**Prompt:**
Please give the lines below again exactly as they stand, from the one that contains "You are a computer-use agent." up to and including the one that contains "Given: Expand the Support dropdown menu", leaving all pictures out.

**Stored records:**
[Start of Attachment]

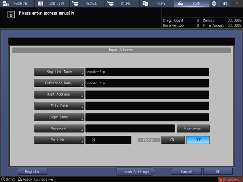Click the Login Name text field
Viewport: 243px width, 182px height.
tap(147, 117)
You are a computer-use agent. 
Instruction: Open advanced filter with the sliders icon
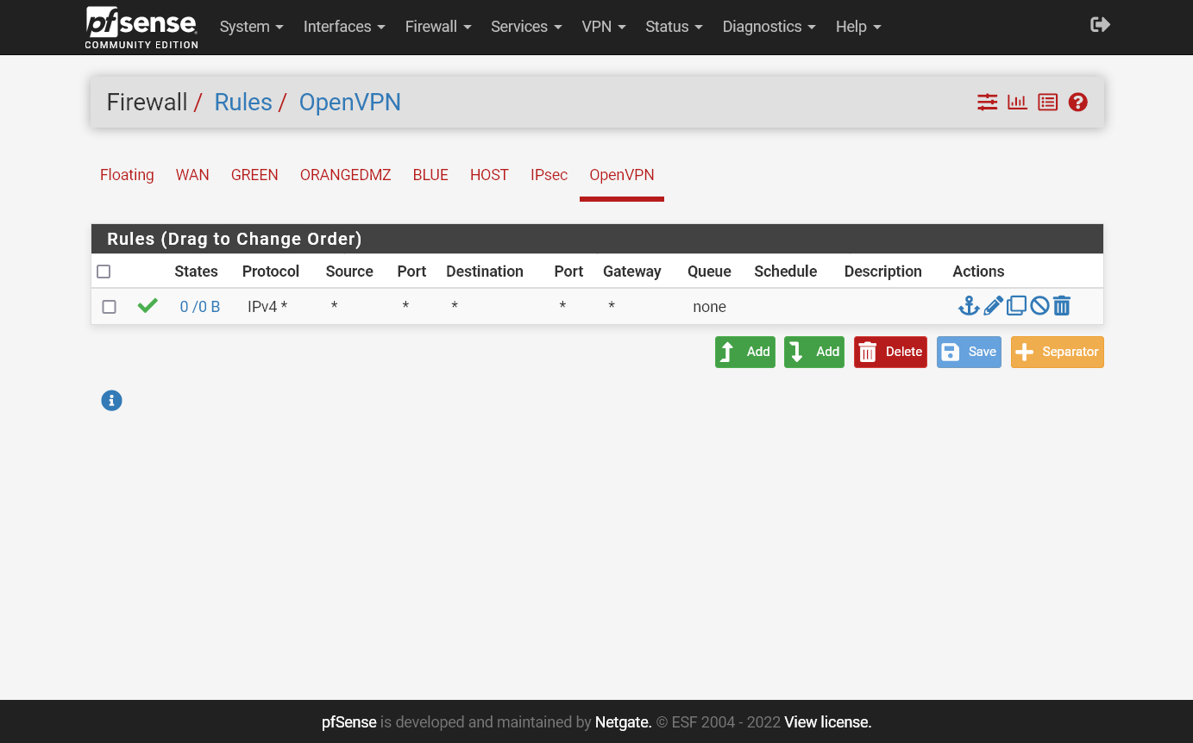point(987,102)

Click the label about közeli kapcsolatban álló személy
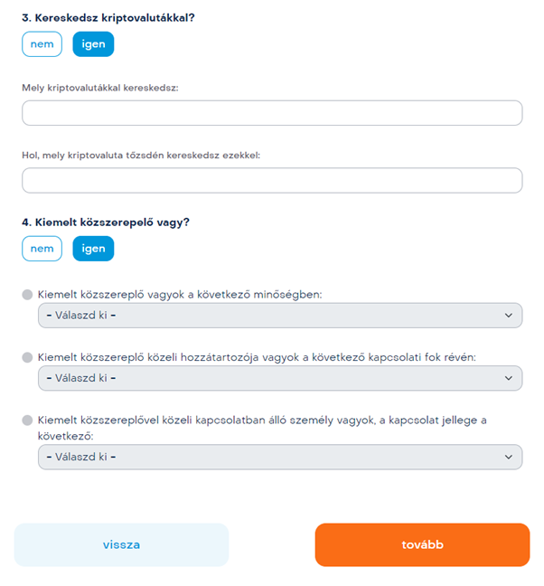(x=262, y=428)
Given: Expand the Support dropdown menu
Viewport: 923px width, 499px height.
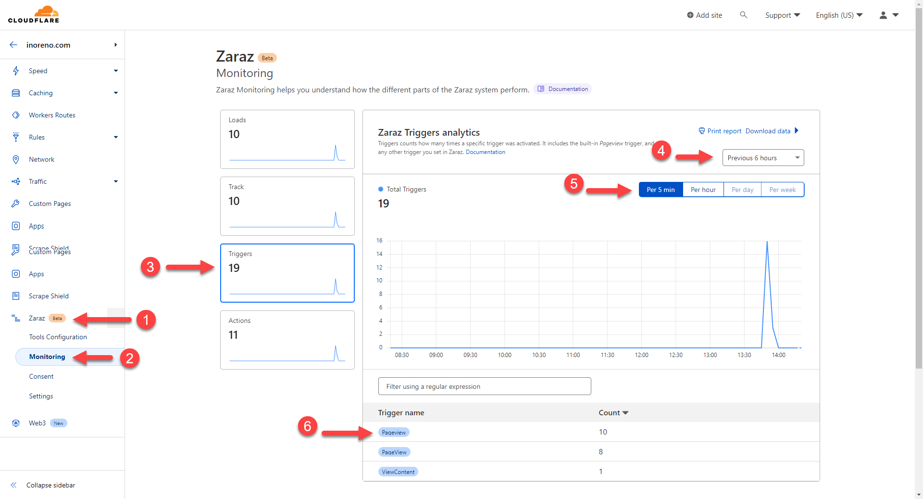Looking at the screenshot, I should [x=782, y=15].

[End of Attachment]

**Solution to the problem:**
You are a computer-use agent. 
Instruction: Open advanced filter with the sliders icon
point(987,102)

Click the label about közeli kapcsolatban álló személy
(x=262, y=428)
Given: Expand the Support dropdown menu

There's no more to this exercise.